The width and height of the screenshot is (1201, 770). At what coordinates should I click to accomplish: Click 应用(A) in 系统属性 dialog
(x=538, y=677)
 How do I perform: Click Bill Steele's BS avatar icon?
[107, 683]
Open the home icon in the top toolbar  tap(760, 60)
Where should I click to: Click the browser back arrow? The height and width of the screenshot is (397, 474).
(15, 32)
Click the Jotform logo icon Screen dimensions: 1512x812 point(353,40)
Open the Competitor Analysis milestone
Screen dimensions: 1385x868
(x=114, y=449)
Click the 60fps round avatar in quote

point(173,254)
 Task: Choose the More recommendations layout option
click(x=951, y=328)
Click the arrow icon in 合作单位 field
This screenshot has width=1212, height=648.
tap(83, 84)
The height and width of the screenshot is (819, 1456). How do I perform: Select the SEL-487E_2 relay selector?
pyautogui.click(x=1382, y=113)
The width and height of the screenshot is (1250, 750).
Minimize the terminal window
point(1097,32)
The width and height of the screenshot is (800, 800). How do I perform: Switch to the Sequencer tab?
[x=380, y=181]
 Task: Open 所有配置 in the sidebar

++++++

WHAT YOU WILL DO:
Rewrite all of the data above, including every request, and shift each coordinate in the answers up by 66.

WORKED SOLUTION:
The width and height of the screenshot is (1201, 770). At what coordinates should I click to accomplish: Click 应用(A) in 系统属性 dialog
(x=604, y=743)
 How do I perform: Click Bill Steele's BS avatar icon?
[173, 749]
Open the home icon in the top toolbar  tap(826, 126)
Where should I click to: Click the browser back arrow? The height and width of the screenshot is (397, 474).
(81, 98)
Click the Jotform logo icon Screen dimensions: 1512x812 point(419,106)
Open the Competitor Analysis milestone
Screen dimensions: 1385x868
(x=180, y=515)
Click the 60fps round avatar in quote

point(239,320)
 Task: Choose the More recommendations layout option
click(x=1017, y=394)
Click the arrow icon in 合作单位 field
This screenshot has width=1212, height=648.
tap(149, 150)
The height and width of the screenshot is (819, 1456). How do I perform: Select the SEL-487E_2 relay selector?
pyautogui.click(x=1448, y=179)
The width and height of the screenshot is (1250, 750).
Minimize the terminal window
point(1163,98)
The width and height of the screenshot is (800, 800). How do I perform: Switch to the Sequencer tab?
[x=446, y=247]
 Task: Open 所有配置 in the sidebar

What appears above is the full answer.